Clinical and phenotypical attributes of K. oxytoca isolatesa
| Isolation site | Diagnosisb | N and/or Oc | Toxind | Country of isolatione |
|---|---|---|---|---|
| Stool (40) | AAHC (16), diarrhea/colitis of other causes (11), IBD (3), asymptomatic carrier (7), follow-up/AAHC (1), asymptomatic carrier/UTI (1), NA (1) | N (9), O (25), NA (6) | Positive (31), Negative (9) | JPN (1), USA (1), NED (2), AUT (30), ESP (1), HKG (3), GER (2) |
| Respiratory tract (21) | Nosocomial pneumonia/VAP (13), COPD (2), cystic fibrosis (1), pneumonia (2), pharyngitis (2), pneumothorax (1) | N (15), O (6) | Positive (3), Negative (18) | AUT (21) |
| Urinary tract (4) | UTI (4) | N (2), O (2) | Negative (4) | AUT (4) |
| Blood (2) | AAHC with bacteremia (1), bacteremia (1) | O (2) | Positive (1), Negative (1) | AUT (2) |
| Skin/mucous membranes (7) | DFS (4), CSSTI (2), oral abscess (1) | O (7) | Positive (4), Negative (3) | AUT (7) |
The number of isolates within a given category is shown in parentheses.

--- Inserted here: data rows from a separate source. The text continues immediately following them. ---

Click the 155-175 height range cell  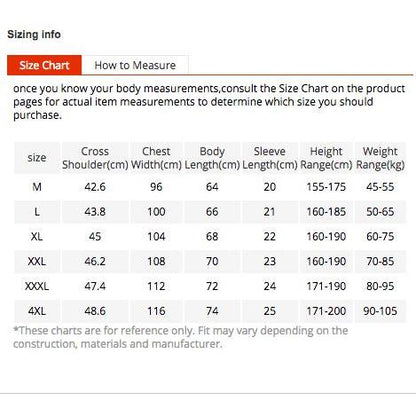[x=326, y=187]
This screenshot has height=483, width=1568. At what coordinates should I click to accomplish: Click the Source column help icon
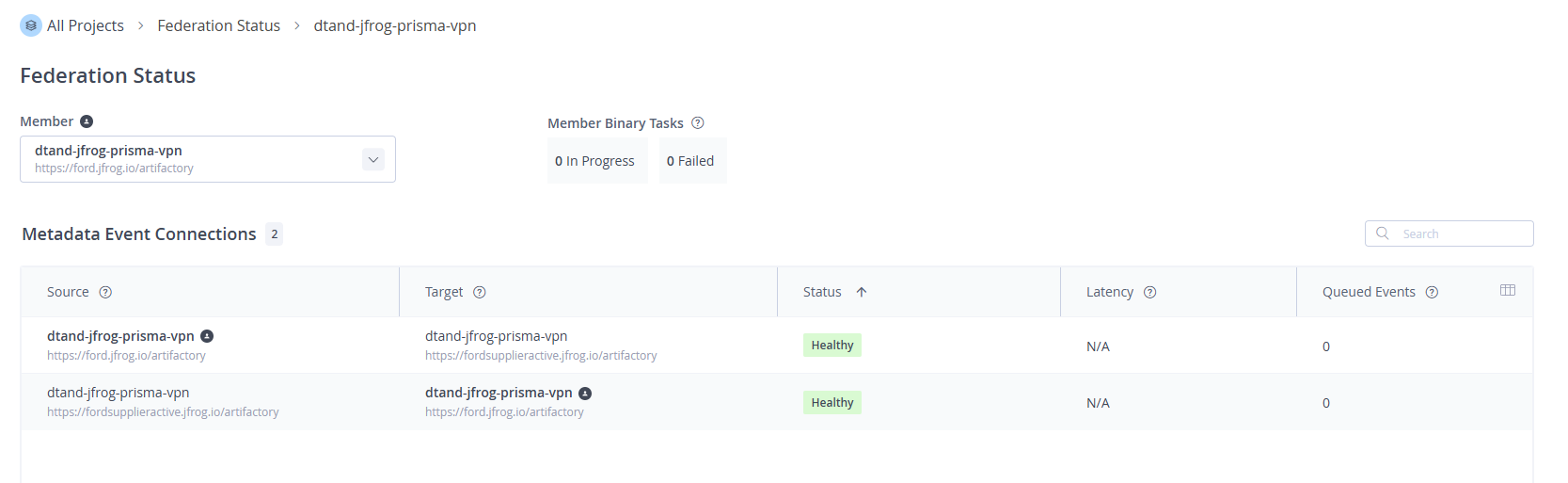point(105,292)
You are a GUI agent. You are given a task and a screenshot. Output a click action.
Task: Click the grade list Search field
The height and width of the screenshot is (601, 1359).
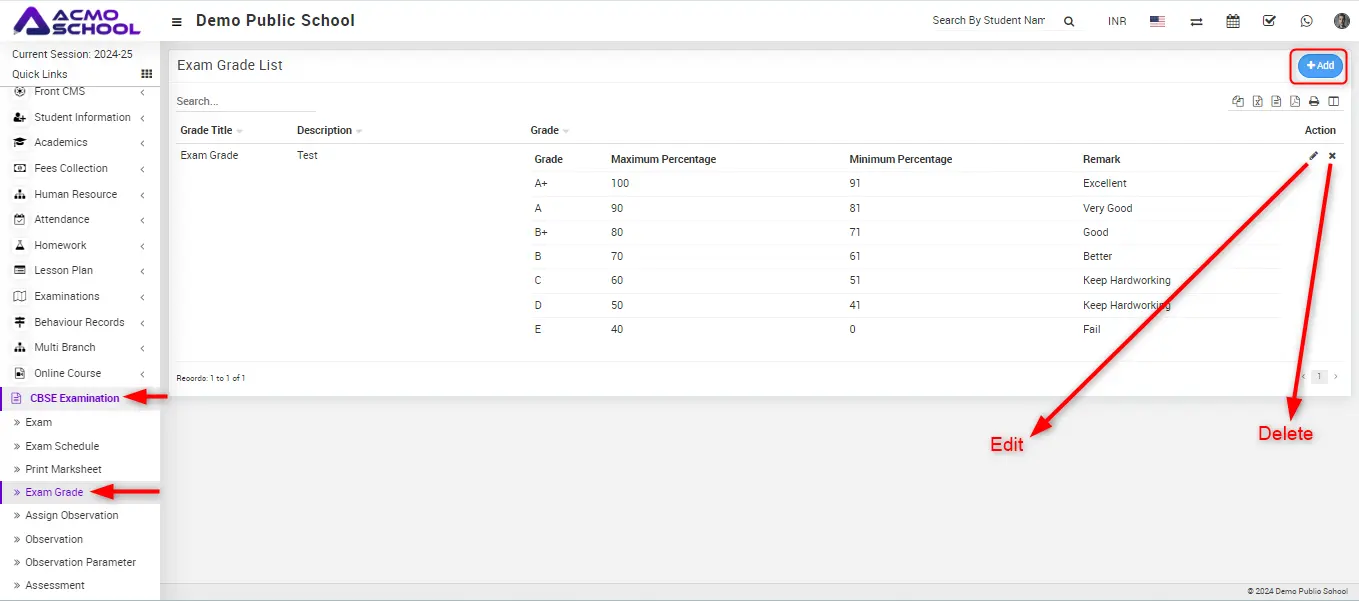point(245,101)
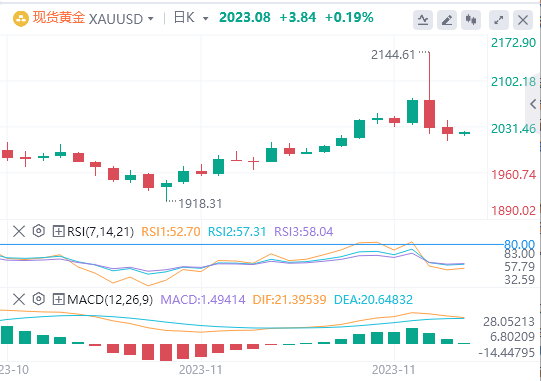The height and width of the screenshot is (381, 541).
Task: Click the 现货黄金 symbol name
Action: 59,18
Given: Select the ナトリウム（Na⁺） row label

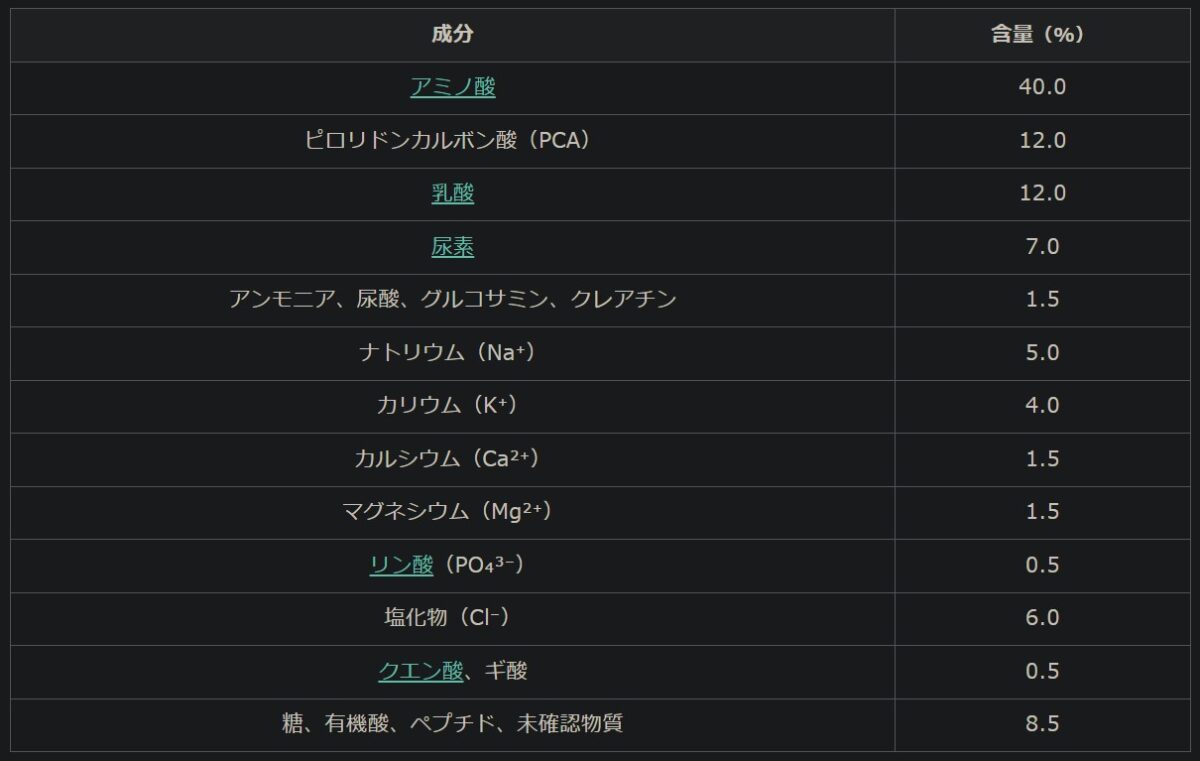Looking at the screenshot, I should pyautogui.click(x=452, y=352).
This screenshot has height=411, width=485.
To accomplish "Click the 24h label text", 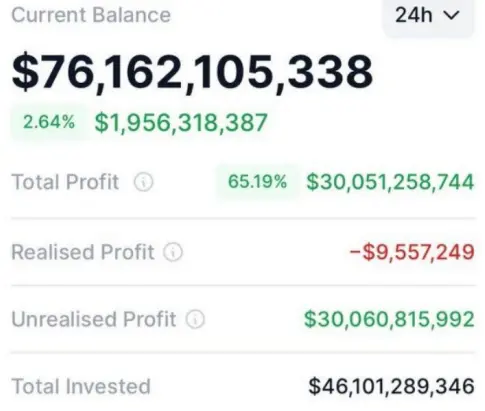I will click(x=414, y=15).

AAHC, antibiotic-associated hemorrhagic colitis; IBD, inflammatory bowel disease; UTI, urinary tract infection; VAP, ventilator-associated pneumonia; COPD, chronic obstructive pulmonary disease; DFS, diabetic foot syndrome; CSSTI, complicated skin and skin structure infection.
Isolates were classified as nosocomial (N) when infection occurred 48 h after hospitalization. O, outpatient; NA, information not available.
Cytotoxicity was assessed via an MTT-based cell culture assay (6).
JPN, Japan; NED, Netherlands; AUT, Austria; ESP, Spain; HKG, Hong Kong; GER, Germany.